While micromobility is replacing significant levels of public transport usage, more micromobility sharing companies are likely to suspend services if COVID-19 continues to spread. This would have a crippling financial effect on e-scooter sharing companies that are already struggling to find profitability in a crowded marketplace. Lime is likely to make further layoffs to its workforce; the company is reportedly considering the removal of 50 to 70 employees, primarily at its San Francisco headquarters. Lime’s valuation may have already decreased by 80%; the company is reportedly seeking new funding at a valuation of $400 million, compared to $2.4 billion when it last raised money 14 months ago.
The Bottom Line
With a plethora of companies active across the micromobility sharing competitive landscape, COVID-19 will likely accelerate the market consolidation that was expected to eventually come to the industry. E-scooter sharing companies will have to be flexible and responsive to address falling revenue and emerging challenges related to COVID-19. Businesses that offer online direct-to-consumer e-scooter sales, such as Bird, are likely to gain an advantage in the coming months as more micromobility sharing services get put on hold due to the coronavirus.

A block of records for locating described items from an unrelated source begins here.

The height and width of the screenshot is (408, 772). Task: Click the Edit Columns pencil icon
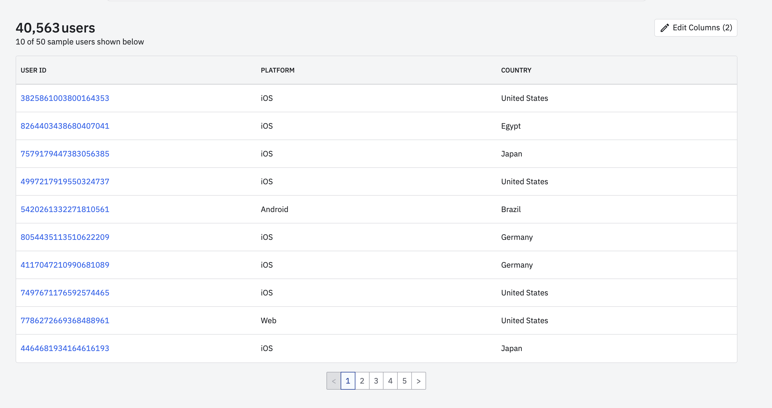[x=664, y=28]
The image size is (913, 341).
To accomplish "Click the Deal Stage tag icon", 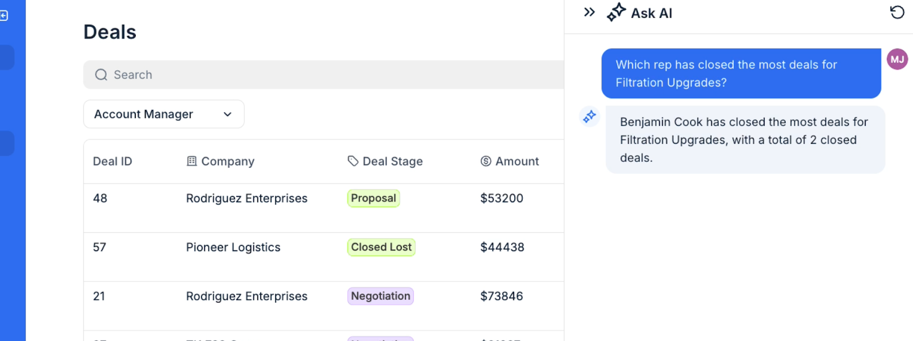I will pyautogui.click(x=353, y=161).
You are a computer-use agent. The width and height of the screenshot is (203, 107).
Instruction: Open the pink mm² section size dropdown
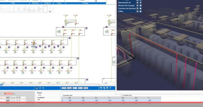3,98
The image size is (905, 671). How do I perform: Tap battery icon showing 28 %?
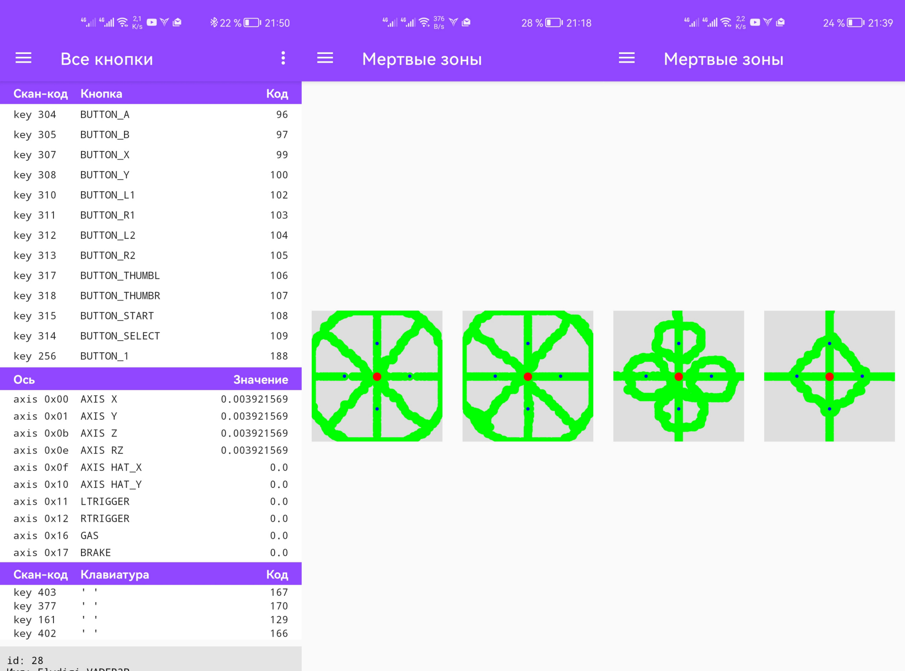[554, 23]
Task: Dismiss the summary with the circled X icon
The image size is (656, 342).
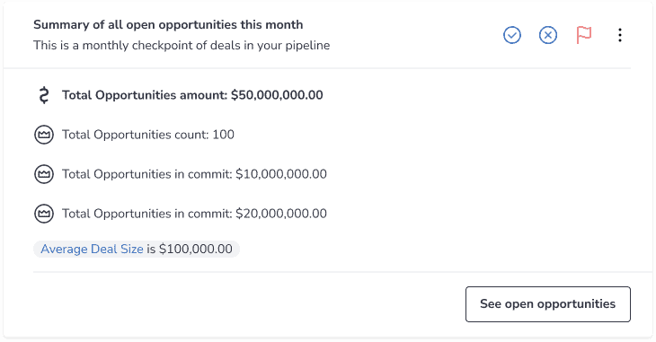Action: point(548,35)
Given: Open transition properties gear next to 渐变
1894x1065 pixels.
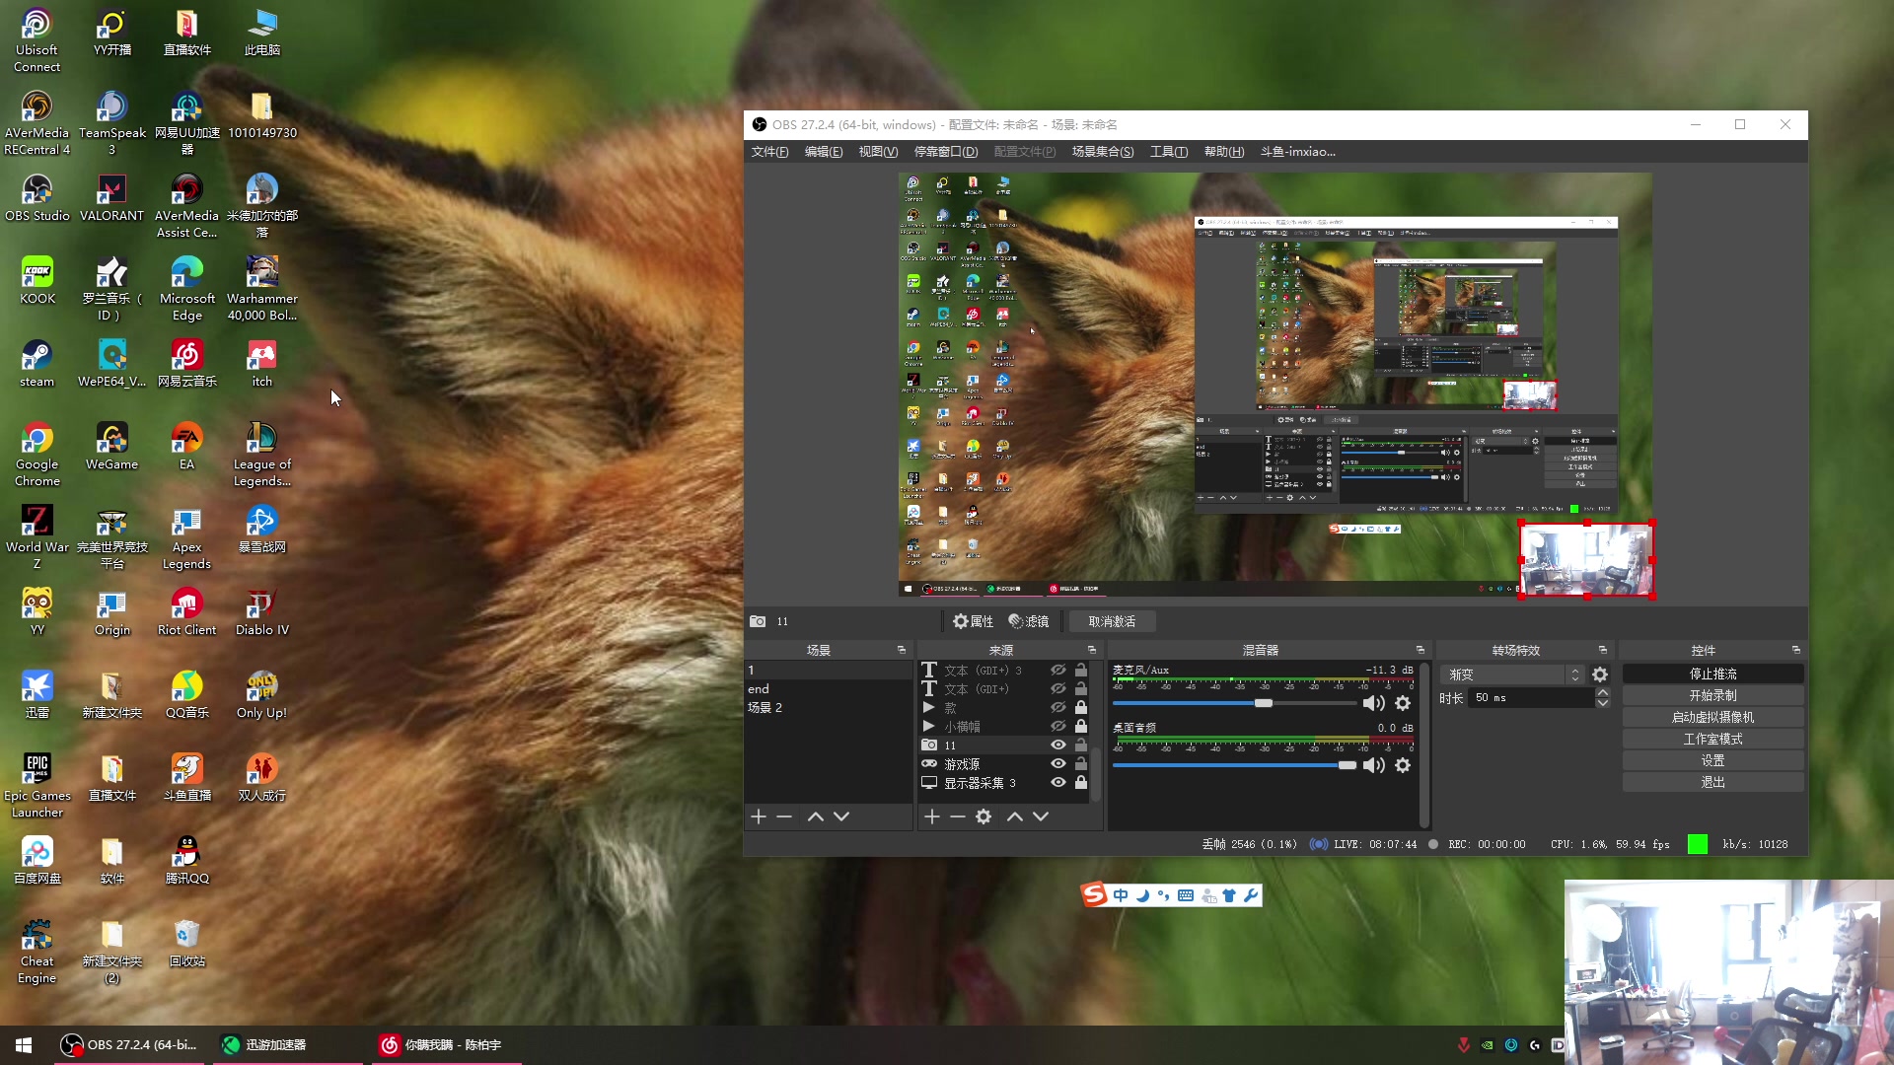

Shared micromobility service providers will also have to convince investors that e-scooter sharing can be a key part of the recovery effort—as seen in China with bikeshare operators such as Hellobike, Mobike, and Didi Chuxing achieving increased ridership after lockdown restrictions were relaxed.
Just as micromobility companies were preparing for busy spring and summer seasons, achieving profitability just became much more challenging. This difficult time for shared micromobility companies will likely reveal which companies are viable in the long-term, and which will get swallowed up by their competitors.